§ **TASK PROMPT**
From the first line through the last, transcribe the listing word for word.

════════

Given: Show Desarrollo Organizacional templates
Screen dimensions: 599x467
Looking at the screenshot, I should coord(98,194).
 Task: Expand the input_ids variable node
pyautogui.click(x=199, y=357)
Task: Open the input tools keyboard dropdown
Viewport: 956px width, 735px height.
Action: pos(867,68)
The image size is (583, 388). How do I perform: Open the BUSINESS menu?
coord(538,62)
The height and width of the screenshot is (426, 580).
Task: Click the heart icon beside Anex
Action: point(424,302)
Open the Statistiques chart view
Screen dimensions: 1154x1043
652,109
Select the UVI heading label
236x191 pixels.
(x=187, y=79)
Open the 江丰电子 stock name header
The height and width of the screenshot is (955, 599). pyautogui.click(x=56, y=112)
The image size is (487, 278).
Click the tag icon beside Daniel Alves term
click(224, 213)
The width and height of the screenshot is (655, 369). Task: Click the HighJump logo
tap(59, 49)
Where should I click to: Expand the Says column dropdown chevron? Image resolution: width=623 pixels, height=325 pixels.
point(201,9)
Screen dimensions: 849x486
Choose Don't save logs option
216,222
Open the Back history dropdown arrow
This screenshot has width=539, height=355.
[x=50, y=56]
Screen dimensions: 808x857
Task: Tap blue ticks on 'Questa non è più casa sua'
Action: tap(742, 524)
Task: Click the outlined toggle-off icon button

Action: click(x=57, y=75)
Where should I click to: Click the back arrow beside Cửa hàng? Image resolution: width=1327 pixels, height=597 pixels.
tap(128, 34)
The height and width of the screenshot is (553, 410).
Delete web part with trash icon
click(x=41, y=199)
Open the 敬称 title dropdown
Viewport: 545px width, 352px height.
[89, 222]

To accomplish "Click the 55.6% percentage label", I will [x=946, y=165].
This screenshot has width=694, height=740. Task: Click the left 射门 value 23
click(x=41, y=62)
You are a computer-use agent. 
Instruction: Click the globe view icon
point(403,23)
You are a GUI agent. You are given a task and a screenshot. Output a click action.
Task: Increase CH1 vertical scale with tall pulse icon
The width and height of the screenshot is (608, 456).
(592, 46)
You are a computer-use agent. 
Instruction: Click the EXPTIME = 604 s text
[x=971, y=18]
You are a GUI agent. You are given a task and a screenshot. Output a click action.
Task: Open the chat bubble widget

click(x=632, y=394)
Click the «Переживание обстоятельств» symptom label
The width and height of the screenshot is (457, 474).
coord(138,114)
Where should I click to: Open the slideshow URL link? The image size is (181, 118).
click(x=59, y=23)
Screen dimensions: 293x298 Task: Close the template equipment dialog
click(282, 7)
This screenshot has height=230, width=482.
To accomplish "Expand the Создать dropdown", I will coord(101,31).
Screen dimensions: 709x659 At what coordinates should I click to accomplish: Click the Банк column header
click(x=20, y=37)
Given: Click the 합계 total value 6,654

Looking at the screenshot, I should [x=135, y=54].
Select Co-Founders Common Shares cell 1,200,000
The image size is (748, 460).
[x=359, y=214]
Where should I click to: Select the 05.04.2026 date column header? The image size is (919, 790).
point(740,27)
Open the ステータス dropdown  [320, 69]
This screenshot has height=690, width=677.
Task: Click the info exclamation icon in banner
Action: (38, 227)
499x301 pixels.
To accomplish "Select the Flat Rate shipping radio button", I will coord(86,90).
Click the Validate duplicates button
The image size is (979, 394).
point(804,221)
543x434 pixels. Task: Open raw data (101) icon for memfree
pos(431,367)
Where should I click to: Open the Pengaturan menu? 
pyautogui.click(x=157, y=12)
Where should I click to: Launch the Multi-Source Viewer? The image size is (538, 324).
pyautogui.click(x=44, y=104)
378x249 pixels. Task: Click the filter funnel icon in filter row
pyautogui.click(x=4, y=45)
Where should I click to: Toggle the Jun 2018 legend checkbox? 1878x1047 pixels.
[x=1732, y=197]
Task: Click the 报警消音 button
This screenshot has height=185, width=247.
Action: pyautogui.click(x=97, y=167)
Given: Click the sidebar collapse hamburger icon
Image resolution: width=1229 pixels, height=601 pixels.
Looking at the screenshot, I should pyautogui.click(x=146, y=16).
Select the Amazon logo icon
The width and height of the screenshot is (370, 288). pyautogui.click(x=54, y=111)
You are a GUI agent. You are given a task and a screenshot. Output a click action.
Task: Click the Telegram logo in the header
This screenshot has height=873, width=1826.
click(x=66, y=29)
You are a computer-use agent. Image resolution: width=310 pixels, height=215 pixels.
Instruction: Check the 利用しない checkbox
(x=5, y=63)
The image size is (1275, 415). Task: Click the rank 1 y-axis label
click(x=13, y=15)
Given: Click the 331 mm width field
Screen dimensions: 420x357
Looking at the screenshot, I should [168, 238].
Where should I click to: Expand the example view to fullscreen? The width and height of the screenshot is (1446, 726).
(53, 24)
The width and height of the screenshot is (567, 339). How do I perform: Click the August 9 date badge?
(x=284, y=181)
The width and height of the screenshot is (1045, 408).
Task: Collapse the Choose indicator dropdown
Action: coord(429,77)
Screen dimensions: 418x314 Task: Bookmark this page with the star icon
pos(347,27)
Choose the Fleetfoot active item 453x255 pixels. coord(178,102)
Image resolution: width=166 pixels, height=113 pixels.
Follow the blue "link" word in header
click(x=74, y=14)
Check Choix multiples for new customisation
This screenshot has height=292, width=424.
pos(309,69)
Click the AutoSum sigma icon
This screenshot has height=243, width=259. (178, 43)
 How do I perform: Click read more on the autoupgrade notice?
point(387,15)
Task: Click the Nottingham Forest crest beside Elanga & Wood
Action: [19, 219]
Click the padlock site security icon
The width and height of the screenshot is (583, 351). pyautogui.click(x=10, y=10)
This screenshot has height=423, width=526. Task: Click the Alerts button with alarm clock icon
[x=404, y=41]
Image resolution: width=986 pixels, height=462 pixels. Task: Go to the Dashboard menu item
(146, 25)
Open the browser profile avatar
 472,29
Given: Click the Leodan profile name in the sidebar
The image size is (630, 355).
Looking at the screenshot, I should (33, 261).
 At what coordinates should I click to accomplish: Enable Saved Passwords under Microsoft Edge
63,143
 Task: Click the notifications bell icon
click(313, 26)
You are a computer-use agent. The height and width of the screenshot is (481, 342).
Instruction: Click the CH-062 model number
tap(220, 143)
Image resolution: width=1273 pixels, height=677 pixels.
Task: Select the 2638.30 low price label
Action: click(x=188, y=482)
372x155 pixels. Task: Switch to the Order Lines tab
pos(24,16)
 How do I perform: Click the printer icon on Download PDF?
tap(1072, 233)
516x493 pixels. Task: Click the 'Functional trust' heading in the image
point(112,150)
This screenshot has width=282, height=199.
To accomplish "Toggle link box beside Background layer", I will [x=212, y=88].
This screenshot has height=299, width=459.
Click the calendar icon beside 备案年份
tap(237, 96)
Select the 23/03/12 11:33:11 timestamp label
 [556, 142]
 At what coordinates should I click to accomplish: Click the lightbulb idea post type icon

════════

§ **EXPECTED OUTPUT**
Given: Show Desarrollo Organizacional templates
Screen dimensions: 599x467
Looking at the screenshot, I should coord(98,194).
 Task: Expand the input_ids variable node
pyautogui.click(x=199, y=357)
Task: Open the input tools keyboard dropdown
Viewport: 956px width, 735px height.
Action: pos(867,68)
The image size is (583, 388). How do I perform: Open the BUSINESS menu?
coord(538,62)
The height and width of the screenshot is (426, 580).
Task: Click the heart icon beside Anex
Action: point(424,302)
Open the Statistiques chart view
Screen dimensions: 1154x1043
652,109
Select the UVI heading label
236x191 pixels.
(x=187, y=79)
Open the 江丰电子 stock name header
The height and width of the screenshot is (955, 599). pyautogui.click(x=56, y=112)
The image size is (487, 278).
Click the tag icon beside Daniel Alves term
click(224, 213)
The width and height of the screenshot is (655, 369). Task: Click the HighJump logo
tap(59, 49)
Where should I click to: Expand the Says column dropdown chevron? Image resolution: width=623 pixels, height=325 pixels.
point(201,9)
Screen dimensions: 849x486
Choose Don't save logs option
216,222
Open the Back history dropdown arrow
This screenshot has width=539, height=355.
[x=50, y=56]
Screen dimensions: 808x857
Task: Tap blue ticks on 'Questa non è più casa sua'
Action: tap(742, 524)
Task: Click the outlined toggle-off icon button

Action: click(x=57, y=75)
Where should I click to: Click the back arrow beside Cửa hàng? Image resolution: width=1327 pixels, height=597 pixels.
tap(128, 34)
The height and width of the screenshot is (553, 410).
Delete web part with trash icon
click(x=41, y=199)
Open the 敬称 title dropdown
Viewport: 545px width, 352px height.
[89, 222]

To accomplish "Click the 55.6% percentage label", I will [x=946, y=165].
This screenshot has width=694, height=740. Task: Click the left 射门 value 23
click(x=41, y=62)
You are a computer-use agent. 
Instruction: Click the globe view icon
point(403,23)
You are a GUI agent. You are given a task and a screenshot. Output a click action.
Task: Increase CH1 vertical scale with tall pulse icon
The width and height of the screenshot is (608, 456).
(592, 46)
You are a computer-use agent. 
Instruction: Click the EXPTIME = 604 s text
[x=971, y=18]
You are a GUI agent. You are given a task and a screenshot. Output a click action.
Task: Open the chat bubble widget

click(x=632, y=394)
Click the «Переживание обстоятельств» symptom label
The width and height of the screenshot is (457, 474).
coord(138,114)
Where should I click to: Open the slideshow URL link? The image size is (181, 118).
click(x=59, y=23)
Screen dimensions: 293x298 Task: Close the template equipment dialog
click(282, 7)
This screenshot has height=230, width=482.
To accomplish "Expand the Создать dropdown", I will coord(101,31).
Screen dimensions: 709x659 At what coordinates should I click to accomplish: Click the Банк column header
click(x=20, y=37)
Given: Click the 합계 total value 6,654

Looking at the screenshot, I should [x=135, y=54].
Select Co-Founders Common Shares cell 1,200,000
The image size is (748, 460).
[x=359, y=214]
Where should I click to: Select the 05.04.2026 date column header? The image size is (919, 790).
point(740,27)
Open the ステータス dropdown  [320, 69]
This screenshot has height=690, width=677.
Task: Click the info exclamation icon in banner
Action: (38, 227)
499x301 pixels.
To accomplish "Select the Flat Rate shipping radio button", I will coord(86,90).
Click the Validate duplicates button
The image size is (979, 394).
point(804,221)
543x434 pixels. Task: Open raw data (101) icon for memfree
pos(431,367)
Where should I click to: Open the Pengaturan menu? 
pyautogui.click(x=157, y=12)
Where should I click to: Launch the Multi-Source Viewer? The image size is (538, 324).
pyautogui.click(x=44, y=104)
378x249 pixels. Task: Click the filter funnel icon in filter row
pyautogui.click(x=4, y=45)
Where should I click to: Toggle the Jun 2018 legend checkbox? 1878x1047 pixels.
[x=1732, y=197]
Task: Click the 报警消音 button
This screenshot has height=185, width=247.
Action: pyautogui.click(x=97, y=167)
Given: Click the sidebar collapse hamburger icon
Image resolution: width=1229 pixels, height=601 pixels.
Looking at the screenshot, I should pyautogui.click(x=146, y=16).
Select the Amazon logo icon
The width and height of the screenshot is (370, 288). pyautogui.click(x=54, y=111)
You are a GUI agent. You are given a task and a screenshot. Output a click action.
Task: Click the Telegram logo in the header
This screenshot has height=873, width=1826.
click(x=66, y=29)
You are a computer-use agent. Image resolution: width=310 pixels, height=215 pixels.
Instruction: Check the 利用しない checkbox
(x=5, y=63)
The image size is (1275, 415). Task: Click the rank 1 y-axis label
click(x=13, y=15)
Given: Click the 331 mm width field
Screen dimensions: 420x357
Looking at the screenshot, I should [168, 238].
Where should I click to: Expand the example view to fullscreen? The width and height of the screenshot is (1446, 726).
(53, 24)
The width and height of the screenshot is (567, 339). How do I perform: Click the August 9 date badge?
(x=284, y=181)
The width and height of the screenshot is (1045, 408).
Task: Collapse the Choose indicator dropdown
Action: coord(429,77)
Screen dimensions: 418x314 Task: Bookmark this page with the star icon
pos(347,27)
Choose the Fleetfoot active item 453x255 pixels. coord(178,102)
Image resolution: width=166 pixels, height=113 pixels.
Follow the blue "link" word in header
click(x=74, y=14)
Check Choix multiples for new customisation
This screenshot has height=292, width=424.
pos(309,69)
Click the AutoSum sigma icon
This screenshot has height=243, width=259. (178, 43)
 How do I perform: Click read more on the autoupgrade notice?
point(387,15)
Task: Click the Nottingham Forest crest beside Elanga & Wood
Action: [19, 219]
Click the padlock site security icon
The width and height of the screenshot is (583, 351). pyautogui.click(x=10, y=10)
This screenshot has height=423, width=526. Task: Click the Alerts button with alarm clock icon
[x=404, y=41]
Image resolution: width=986 pixels, height=462 pixels. Task: Go to the Dashboard menu item
(146, 25)
Open the browser profile avatar
 472,29
Given: Click the Leodan profile name in the sidebar
The image size is (630, 355).
Looking at the screenshot, I should (33, 261).
 At what coordinates should I click to accomplish: Enable Saved Passwords under Microsoft Edge
63,143
 Task: Click the notifications bell icon
click(313, 26)
You are a computer-use agent. The height and width of the screenshot is (481, 342).
Instruction: Click the CH-062 model number
tap(220, 143)
Image resolution: width=1273 pixels, height=677 pixels.
Task: Select the 2638.30 low price label
Action: click(x=188, y=482)
372x155 pixels. Task: Switch to the Order Lines tab
pos(24,16)
 How do I perform: Click the printer icon on Download PDF?
tap(1072, 233)
516x493 pixels. Task: Click the 'Functional trust' heading in the image
point(112,150)
This screenshot has width=282, height=199.
To accomplish "Toggle link box beside Background layer", I will [x=212, y=88].
This screenshot has height=299, width=459.
Click the calendar icon beside 备案年份
tap(237, 96)
Select the 23/03/12 11:33:11 timestamp label
 [556, 142]
 At what coordinates should I click to accomplish: Click the lightbulb idea post type icon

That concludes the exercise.